Sometimes while you are executing a loop, you might like to skip something, at those times you can use a key word called continue. Let’s say that I don’t want 6 getting printed when I write a program to print 1 to 10, I can write a program like this:

i = 0

while i < 10

    i += 1

    if i == 6
        continue
    end

    println(i)
end

Output:

1
2
3
4
5
7
8
9
10

Look at these lines of code in the above example:

if i == 6
    continue
end

It tells Julia to continue to next iteration if i equals 6, so the statement that comes after it, that is in this case println(i) won’t get executes when i is 6, and it will go to the next iteration and i will become 7 and the loop will go on normally. So seeing this why can’t you write a program that prints only even numbers or odd numbers below a given value in the number line?

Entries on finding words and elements
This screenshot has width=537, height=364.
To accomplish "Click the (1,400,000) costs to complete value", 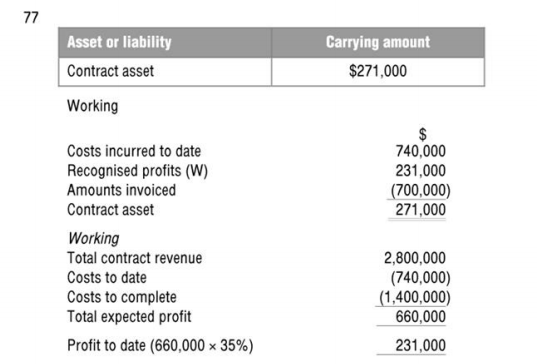I will [x=415, y=297].
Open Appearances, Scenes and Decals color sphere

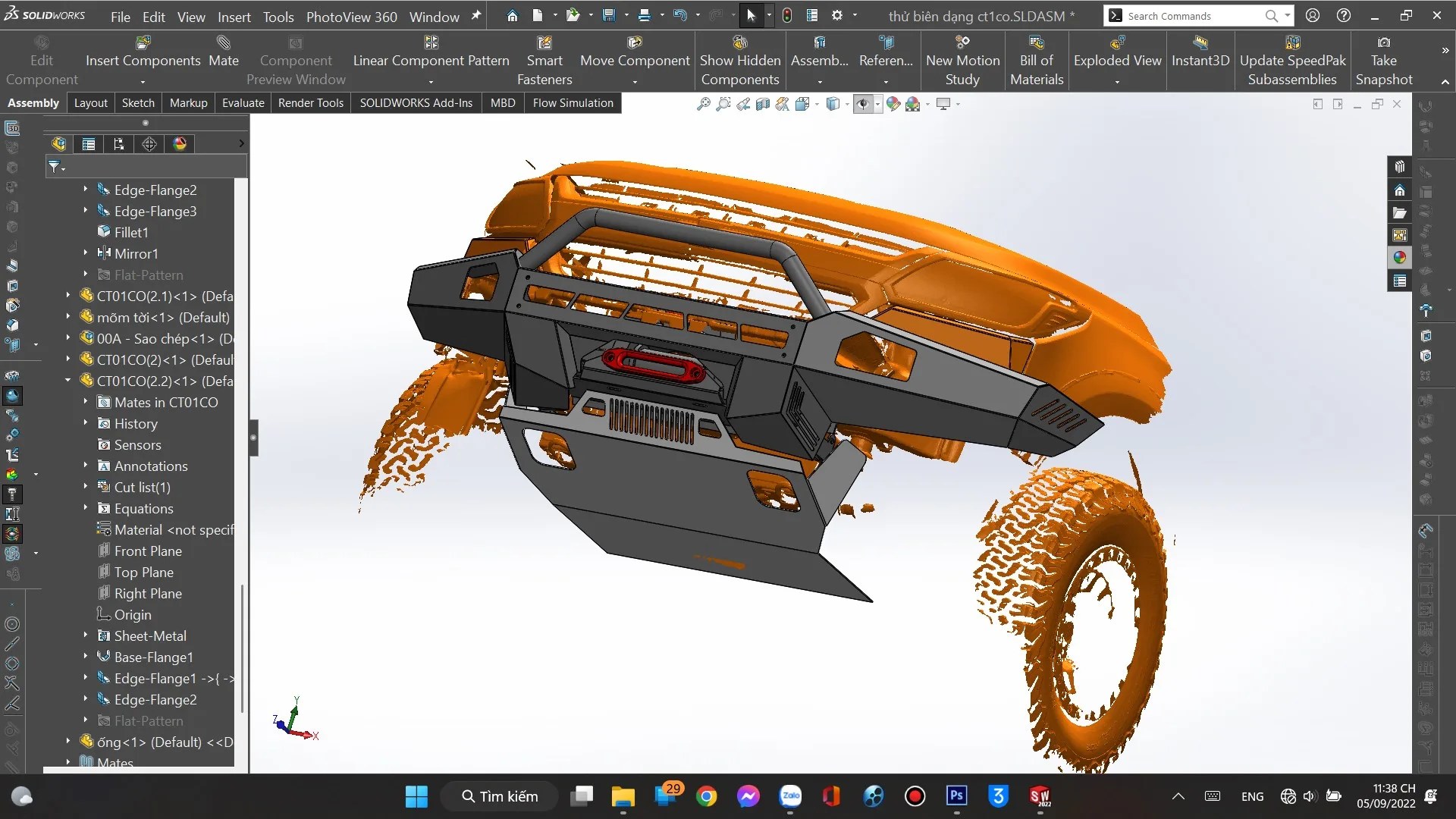1399,258
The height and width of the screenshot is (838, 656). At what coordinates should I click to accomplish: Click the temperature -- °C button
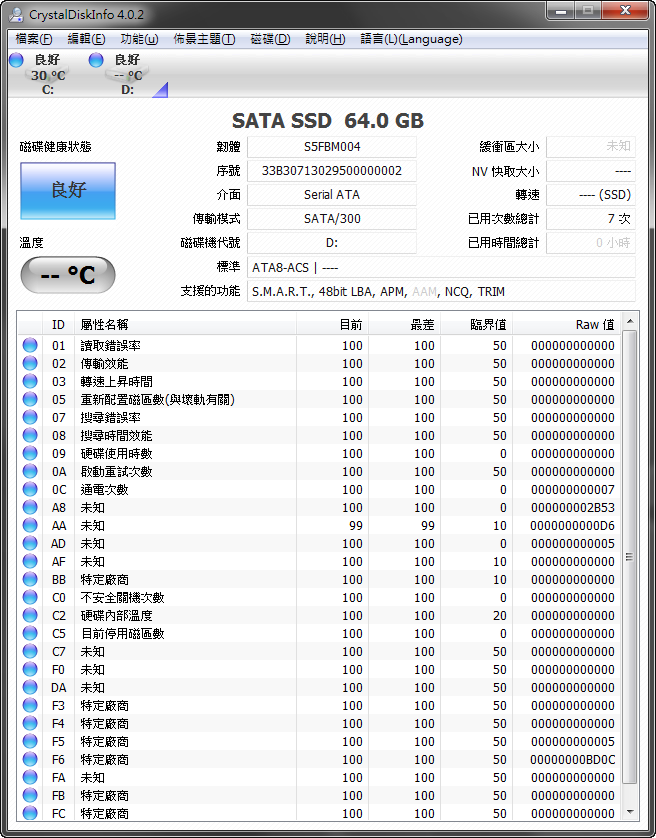[68, 275]
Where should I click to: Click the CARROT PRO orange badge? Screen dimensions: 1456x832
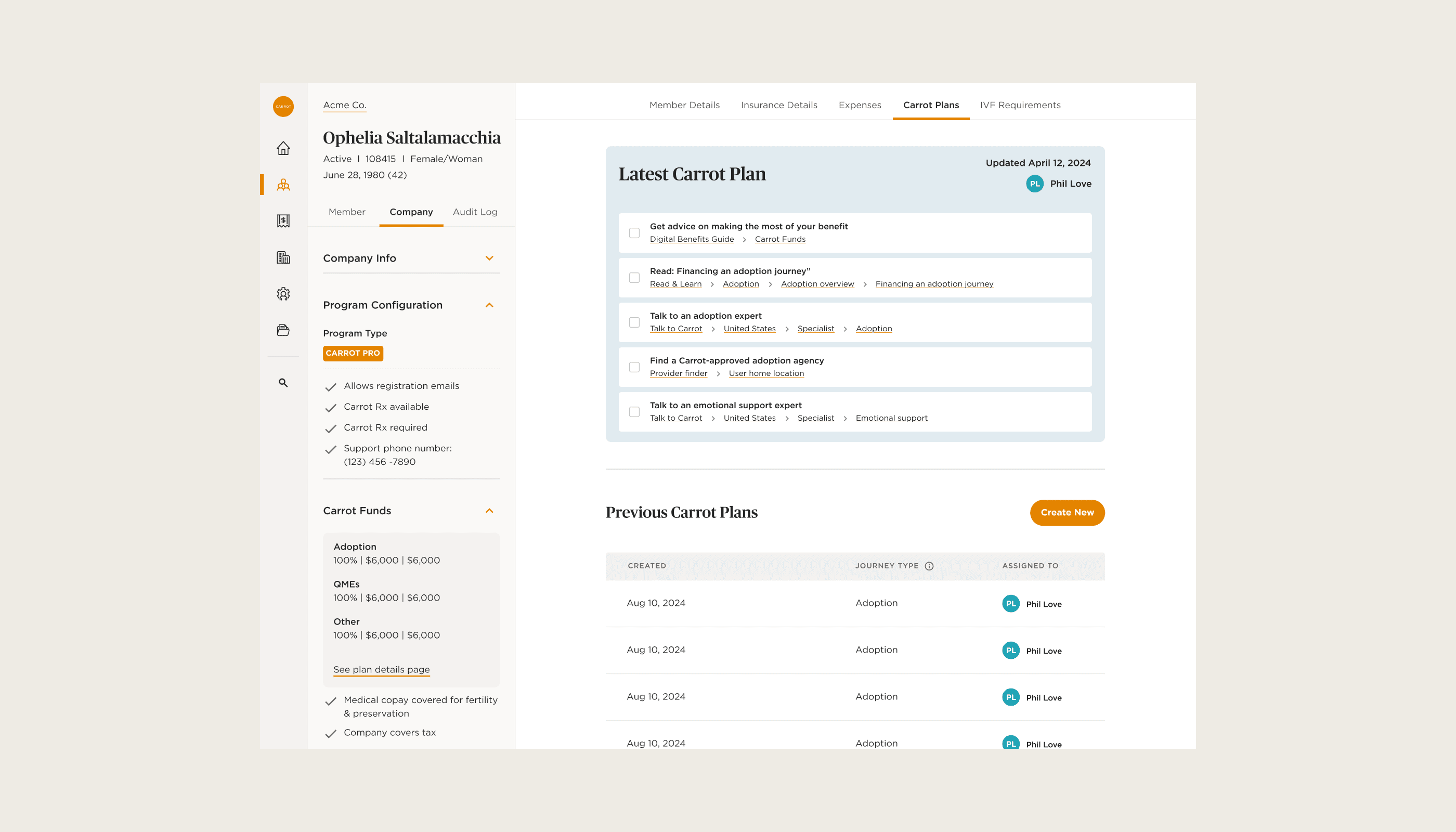pos(353,353)
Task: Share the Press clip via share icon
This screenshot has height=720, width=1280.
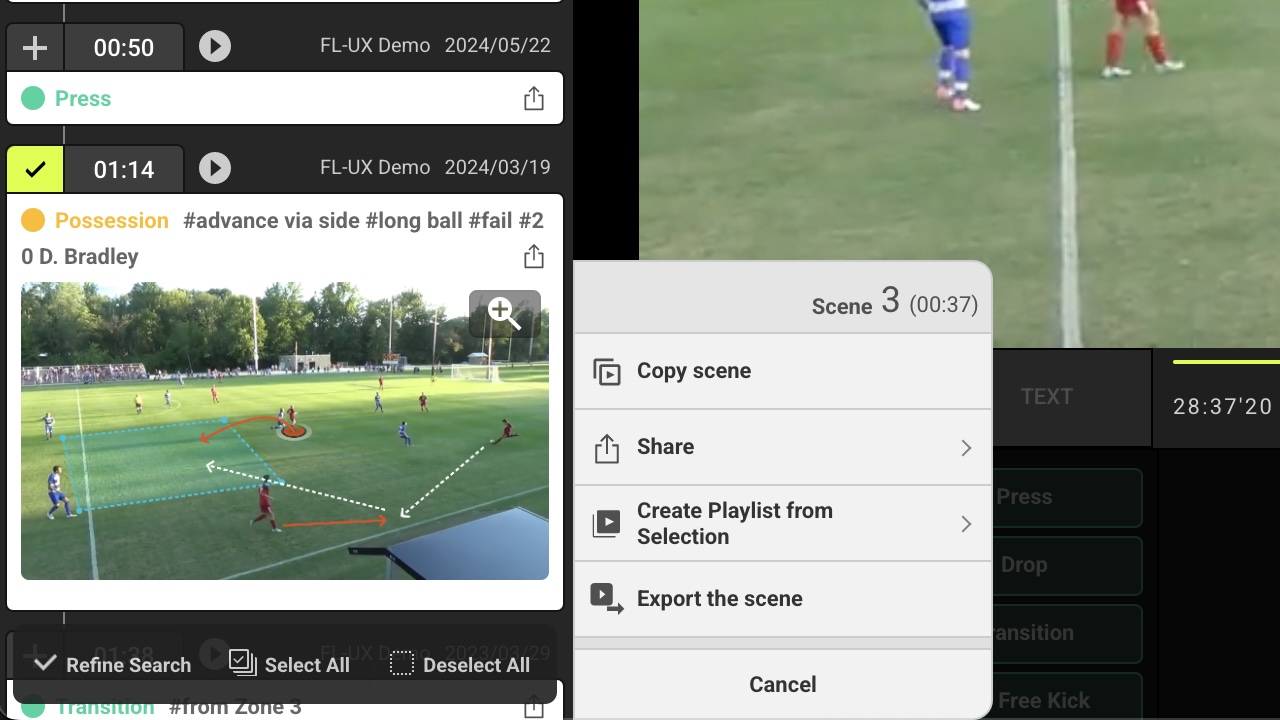Action: point(534,98)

◆ **EXERCISES**
(a) Repeat the passage on the continue keyword word for word, beginning at the words "It tells Julia" and stopping after "the number line?".
(b) Using the passage on the continue keyword, state whether each statement agrees with it, answering yes or no and quoting the words that decide it: (i) The example program prints the number 6. (ii) The variable i starts at 0 in the example. (iii) After 6 is skipped, i becomes 7 and the loop keeps running.
(c) According to the passage on the continue keyword, what keyword can be used to skip something while a loop is executing?

◆ **RESULTS**
(a)
It tells Julia to continue to next iteration if i equals 6, so the statement that comes after it, that is in this case println(i) won’t get executes when i is 6, and it will go to the next iteration and i will become 7 and the loop will go on normally. So seeing this why can’t you write a program that prints only even numbers or odd numbers below a given value in the number line?

(b)
(i) No: "I don’t want 6 getting printed when I write a program to print 1 to 10"
(ii) Yes: "i = 0"
(iii) Yes: "i will become 7 and the loop will go on normally"

(c) continue